Stacey Button Airline Airport Logo 

Citing innovate businesses, a flourishing university, thriving tourism industry and globally connected professionals, the City of Flagstaff and community partners are waving in a second airline to do business here and offering a pre-flight bonus of more than three-quarters of a million dollars as a grant to assist with recruitment and start-up costs.

In a video presentation for airline executives, Flagstaff Pulliam Airport Director Barney Helmick says, “We’re the city of innovation and we invite you to do business with us at a higher elevation. In support of your partnership, the city of Flagstaff is prepared to offer $800,000 to your airline if you come to Flagstaff.”

The effort to attract a second air service provider at Flagstaff Pulliam Airport has included 18 presentations to airlines since February. Passenger Demand Analysis studies by Mead & Hunt, Inc. showed that only 18 percent of air travelers from Northern Arizona currently utilize the local airport while 82 percent continue to make the drive to and from the Phoenix Sky Harbor International Airport. The study proved a need for a second airline to increase connectivity from Pulliam to additional destinations for those presently driving to connect to those flights.

A team headed by City of Flagstaff Economic Vitality Director Stacey Button and including Helmick has attended three major conferences to meet with airlines and discuss their interest in operating at Flagstaff Pulliam Airport.

“At the conferences we got one-on-one face time with each airline. It is an efficient and effective mode for municipalities and airlines to be at the same place at the same time,” said Button describing the conference circuit. “We met for 15 to 30 minutes each with the route planner, senior analyst or network director for the airline.”

“At the first conference we asked for checklists of what the airlines were looking for in a new destination,” explained Button. “We had all the technical pieces like length of runway and facilities. But the one thing we learned was that the airlines really wanted to see buy-in from the business community.” After returning from the first conference, the team put their heads together to determine how to show community buy-in.

“Since Horizon had operated flights to LAX from here for two years, we had a proven route for tourism, but it was not proven to the airlines that we have a viable business market to the East,” Button detailed. “So we came up with the idea of a video that showcases the business market. The most difficult task was getting everyone into the video. It could have been a three hour video if we included all the businesses and spokespeople that have such good stories.”

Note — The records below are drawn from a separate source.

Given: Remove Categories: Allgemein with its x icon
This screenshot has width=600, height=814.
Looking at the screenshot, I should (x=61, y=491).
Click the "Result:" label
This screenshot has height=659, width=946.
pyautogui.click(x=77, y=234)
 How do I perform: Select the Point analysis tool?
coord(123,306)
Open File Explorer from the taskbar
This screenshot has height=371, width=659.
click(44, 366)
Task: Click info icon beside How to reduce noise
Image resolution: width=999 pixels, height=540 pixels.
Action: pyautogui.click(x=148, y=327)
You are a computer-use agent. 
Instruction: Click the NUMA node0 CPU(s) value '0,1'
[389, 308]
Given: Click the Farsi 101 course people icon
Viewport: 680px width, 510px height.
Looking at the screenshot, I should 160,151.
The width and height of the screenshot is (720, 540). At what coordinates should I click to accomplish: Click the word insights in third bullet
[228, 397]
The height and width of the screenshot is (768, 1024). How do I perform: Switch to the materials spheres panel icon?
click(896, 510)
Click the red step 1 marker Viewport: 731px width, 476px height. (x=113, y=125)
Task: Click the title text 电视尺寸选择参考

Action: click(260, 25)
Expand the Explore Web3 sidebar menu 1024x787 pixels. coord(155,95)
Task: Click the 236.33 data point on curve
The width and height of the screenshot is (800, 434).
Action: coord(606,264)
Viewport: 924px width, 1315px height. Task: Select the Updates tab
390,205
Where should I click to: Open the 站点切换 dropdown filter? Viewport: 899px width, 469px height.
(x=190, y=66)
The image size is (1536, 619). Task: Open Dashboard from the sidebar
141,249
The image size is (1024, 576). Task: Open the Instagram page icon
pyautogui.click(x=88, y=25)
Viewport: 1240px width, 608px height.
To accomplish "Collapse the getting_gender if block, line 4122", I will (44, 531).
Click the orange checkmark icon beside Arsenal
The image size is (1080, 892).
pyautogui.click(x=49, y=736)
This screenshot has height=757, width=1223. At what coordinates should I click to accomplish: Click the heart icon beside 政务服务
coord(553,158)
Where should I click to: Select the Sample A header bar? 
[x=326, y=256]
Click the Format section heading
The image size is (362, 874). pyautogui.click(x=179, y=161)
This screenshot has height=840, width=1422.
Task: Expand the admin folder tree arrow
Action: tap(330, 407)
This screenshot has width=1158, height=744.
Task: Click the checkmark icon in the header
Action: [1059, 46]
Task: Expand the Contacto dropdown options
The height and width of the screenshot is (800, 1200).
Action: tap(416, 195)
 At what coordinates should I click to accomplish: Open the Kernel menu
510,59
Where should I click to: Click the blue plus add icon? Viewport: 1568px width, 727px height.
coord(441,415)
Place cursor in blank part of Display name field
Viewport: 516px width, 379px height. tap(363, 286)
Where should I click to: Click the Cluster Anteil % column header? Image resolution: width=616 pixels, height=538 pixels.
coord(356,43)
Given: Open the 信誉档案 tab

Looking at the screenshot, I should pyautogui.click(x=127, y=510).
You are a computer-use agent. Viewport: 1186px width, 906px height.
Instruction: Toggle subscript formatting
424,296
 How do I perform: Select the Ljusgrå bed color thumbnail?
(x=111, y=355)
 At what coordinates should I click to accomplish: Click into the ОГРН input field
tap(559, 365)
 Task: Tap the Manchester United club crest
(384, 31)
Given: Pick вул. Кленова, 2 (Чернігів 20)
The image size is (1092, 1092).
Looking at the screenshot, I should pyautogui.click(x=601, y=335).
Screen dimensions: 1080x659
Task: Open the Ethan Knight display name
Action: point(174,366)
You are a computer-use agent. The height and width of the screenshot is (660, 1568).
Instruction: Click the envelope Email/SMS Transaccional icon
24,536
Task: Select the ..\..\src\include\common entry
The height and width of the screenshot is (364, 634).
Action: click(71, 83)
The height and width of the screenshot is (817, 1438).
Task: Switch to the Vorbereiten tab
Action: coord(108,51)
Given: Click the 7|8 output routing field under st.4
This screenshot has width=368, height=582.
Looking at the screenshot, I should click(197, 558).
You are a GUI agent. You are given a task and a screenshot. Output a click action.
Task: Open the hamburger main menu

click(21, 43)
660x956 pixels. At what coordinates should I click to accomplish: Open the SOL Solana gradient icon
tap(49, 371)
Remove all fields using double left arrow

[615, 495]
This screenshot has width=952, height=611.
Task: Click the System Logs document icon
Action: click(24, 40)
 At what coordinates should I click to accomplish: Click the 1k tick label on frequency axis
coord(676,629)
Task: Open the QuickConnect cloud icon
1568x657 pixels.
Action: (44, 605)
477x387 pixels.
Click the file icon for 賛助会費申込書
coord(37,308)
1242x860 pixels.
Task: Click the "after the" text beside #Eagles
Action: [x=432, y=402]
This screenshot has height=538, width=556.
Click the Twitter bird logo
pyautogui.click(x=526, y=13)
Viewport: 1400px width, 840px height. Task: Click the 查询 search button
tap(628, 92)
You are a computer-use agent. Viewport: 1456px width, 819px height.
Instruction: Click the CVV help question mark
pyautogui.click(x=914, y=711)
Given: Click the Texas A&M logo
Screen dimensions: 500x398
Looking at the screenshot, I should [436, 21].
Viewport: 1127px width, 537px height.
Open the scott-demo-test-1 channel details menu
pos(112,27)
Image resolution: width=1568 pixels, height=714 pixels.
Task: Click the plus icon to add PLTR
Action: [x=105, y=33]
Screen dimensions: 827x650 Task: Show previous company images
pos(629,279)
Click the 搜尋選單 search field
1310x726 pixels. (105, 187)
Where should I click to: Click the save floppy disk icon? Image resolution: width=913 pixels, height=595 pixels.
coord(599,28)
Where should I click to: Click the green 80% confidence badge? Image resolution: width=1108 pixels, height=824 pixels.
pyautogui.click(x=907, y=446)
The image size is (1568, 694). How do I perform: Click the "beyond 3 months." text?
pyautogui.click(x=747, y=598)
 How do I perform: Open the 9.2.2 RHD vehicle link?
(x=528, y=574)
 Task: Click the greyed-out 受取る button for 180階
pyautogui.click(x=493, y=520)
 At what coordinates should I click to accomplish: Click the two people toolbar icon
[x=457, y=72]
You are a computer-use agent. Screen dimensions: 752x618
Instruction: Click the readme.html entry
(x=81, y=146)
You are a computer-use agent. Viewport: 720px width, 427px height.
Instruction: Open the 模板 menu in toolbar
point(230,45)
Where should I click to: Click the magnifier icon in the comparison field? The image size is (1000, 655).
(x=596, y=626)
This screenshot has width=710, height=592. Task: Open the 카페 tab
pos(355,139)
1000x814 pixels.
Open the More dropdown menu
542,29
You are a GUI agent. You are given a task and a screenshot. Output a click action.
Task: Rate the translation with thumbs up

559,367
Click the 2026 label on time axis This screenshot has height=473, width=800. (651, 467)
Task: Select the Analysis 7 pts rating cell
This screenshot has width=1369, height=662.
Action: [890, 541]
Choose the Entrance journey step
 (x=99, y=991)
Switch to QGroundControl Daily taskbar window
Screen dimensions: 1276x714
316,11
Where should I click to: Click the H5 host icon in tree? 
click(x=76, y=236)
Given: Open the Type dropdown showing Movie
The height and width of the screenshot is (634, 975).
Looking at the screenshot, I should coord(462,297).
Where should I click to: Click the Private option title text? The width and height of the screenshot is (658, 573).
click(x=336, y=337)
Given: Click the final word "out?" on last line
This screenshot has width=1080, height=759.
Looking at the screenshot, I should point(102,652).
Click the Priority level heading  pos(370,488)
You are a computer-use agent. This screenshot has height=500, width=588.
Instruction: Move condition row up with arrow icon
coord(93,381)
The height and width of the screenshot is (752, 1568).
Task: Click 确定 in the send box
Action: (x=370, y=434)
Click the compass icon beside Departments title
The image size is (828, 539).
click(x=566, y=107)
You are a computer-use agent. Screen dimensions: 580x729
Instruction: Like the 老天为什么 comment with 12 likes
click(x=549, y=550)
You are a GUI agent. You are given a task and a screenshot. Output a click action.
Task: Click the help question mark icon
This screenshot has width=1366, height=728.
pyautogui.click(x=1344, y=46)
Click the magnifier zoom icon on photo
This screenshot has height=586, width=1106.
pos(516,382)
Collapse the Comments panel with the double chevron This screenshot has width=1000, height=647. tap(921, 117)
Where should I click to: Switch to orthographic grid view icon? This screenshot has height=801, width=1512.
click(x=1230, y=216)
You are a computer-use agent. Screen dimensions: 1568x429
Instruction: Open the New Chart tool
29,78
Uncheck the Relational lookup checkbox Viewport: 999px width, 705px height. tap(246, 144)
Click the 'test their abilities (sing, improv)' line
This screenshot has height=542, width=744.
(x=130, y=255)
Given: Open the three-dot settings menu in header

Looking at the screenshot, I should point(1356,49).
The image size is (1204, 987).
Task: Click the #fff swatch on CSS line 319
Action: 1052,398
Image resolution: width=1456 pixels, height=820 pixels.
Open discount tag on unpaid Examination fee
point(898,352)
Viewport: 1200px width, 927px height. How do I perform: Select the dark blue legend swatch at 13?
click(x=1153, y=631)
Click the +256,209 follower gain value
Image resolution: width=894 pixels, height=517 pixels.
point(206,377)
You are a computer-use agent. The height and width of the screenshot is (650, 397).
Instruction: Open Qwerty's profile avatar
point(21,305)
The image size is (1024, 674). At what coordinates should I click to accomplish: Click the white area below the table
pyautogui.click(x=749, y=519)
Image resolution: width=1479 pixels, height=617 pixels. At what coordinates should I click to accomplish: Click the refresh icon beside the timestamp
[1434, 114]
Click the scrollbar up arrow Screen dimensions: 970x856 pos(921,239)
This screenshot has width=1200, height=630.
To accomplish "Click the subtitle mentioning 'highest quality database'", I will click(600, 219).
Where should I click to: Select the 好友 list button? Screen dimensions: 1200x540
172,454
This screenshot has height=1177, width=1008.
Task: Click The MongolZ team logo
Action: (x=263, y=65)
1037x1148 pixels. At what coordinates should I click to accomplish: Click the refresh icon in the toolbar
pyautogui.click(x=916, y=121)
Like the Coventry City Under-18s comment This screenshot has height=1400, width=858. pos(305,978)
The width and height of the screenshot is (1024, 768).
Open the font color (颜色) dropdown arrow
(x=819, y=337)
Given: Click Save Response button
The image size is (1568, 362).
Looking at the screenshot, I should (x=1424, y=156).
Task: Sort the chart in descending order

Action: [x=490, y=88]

The six-minute video was launched at the last conference in Atlanta and included ten community and business leaders who showed their support while outlining to airlines the benefits of serving the region. Cindy May Marketing produced the video locally. “I feel like they really connected with the video,” said Button. “I feel like we’ve done everything right and the video was the last thing on that checklist. I am reasonably optimistic and positive that our RFP [request for proposal] will be a success.”

“More than one air carrier has expressed that Flagstaff is a strong and viable market with proven visitor and business air passengers,” revealed Helmick in an email. “This video has been extremely well received by the air carriers and public alike.”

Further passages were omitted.